If success is far greater than your community (or tribe) is used to seeing, you may fear being evicted from that circle of connection and may sabotage your opportunities. When I began making more money than the majority of my friends, it was clear that they felt uncomfortable not being able to afford the activities that I suggested. It challenged those in my circle who were not successful, and they made it clear that they did not like it. I no longer include those people in my circle.

Success as you envision it may change you faster, or more, than you are currently prepared to experience. You are expected to let go of the familiar and embrace the unknown. For some people, this is exciting and welcome. For others, this possibility is so scary that they subconsciously don’t want to see their efforts come to fruition. I say subconsciously because they *appear* to be taking appropriate actions, but never seem to *catch a break*. For the rest of the world, it appears as if they have just had a very hard life. They are, in fact, creating experiences (as we all do) that ensure their failure despite the numerous actions taken.

Self-sabotage can take many forms…

A. Focusing our attention toward inevitable failure versus expecting great results.
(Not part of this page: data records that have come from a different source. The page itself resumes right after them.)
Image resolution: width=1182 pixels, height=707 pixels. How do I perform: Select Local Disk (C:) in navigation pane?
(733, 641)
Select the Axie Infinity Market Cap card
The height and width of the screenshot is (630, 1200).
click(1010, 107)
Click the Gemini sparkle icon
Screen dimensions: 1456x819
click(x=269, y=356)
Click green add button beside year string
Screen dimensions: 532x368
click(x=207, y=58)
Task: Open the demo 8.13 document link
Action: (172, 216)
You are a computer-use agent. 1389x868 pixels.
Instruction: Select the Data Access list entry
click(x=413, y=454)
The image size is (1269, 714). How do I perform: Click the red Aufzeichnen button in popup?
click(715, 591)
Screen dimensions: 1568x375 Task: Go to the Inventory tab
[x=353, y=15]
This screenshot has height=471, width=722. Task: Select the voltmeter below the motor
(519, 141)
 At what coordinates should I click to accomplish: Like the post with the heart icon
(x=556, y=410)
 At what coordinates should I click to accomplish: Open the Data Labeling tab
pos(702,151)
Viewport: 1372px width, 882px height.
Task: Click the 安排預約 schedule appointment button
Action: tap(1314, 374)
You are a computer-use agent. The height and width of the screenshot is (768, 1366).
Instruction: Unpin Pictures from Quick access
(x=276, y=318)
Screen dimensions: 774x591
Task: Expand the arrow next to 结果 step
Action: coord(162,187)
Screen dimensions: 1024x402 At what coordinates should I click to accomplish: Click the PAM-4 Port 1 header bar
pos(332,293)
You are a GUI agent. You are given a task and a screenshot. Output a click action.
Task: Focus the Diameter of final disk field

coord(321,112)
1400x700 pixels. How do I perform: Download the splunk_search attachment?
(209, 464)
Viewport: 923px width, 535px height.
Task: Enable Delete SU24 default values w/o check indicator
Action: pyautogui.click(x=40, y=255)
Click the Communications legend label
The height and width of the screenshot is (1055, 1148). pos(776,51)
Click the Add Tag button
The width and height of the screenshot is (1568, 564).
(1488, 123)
We lower our vibration by running negative self-talk and images of previous failures so much that it becomes automatic and unconscious. This vibration naturally attracts results that match.

B. Setting goals that really aren’t ours—they belong to people we look up to—and we pursue them in the hopes of receiving approval from others. However, our hearts are not in the goal, the process, or the journey, so our actions fall flat.

C. Being unable or unwilling to take appropriate actions. By insisting on more research, more testing, more processing, we are forever preoccupied with the discovery process and never seem to have time to take the project further. Our plans stall, waiting for us to get clear about what we really want.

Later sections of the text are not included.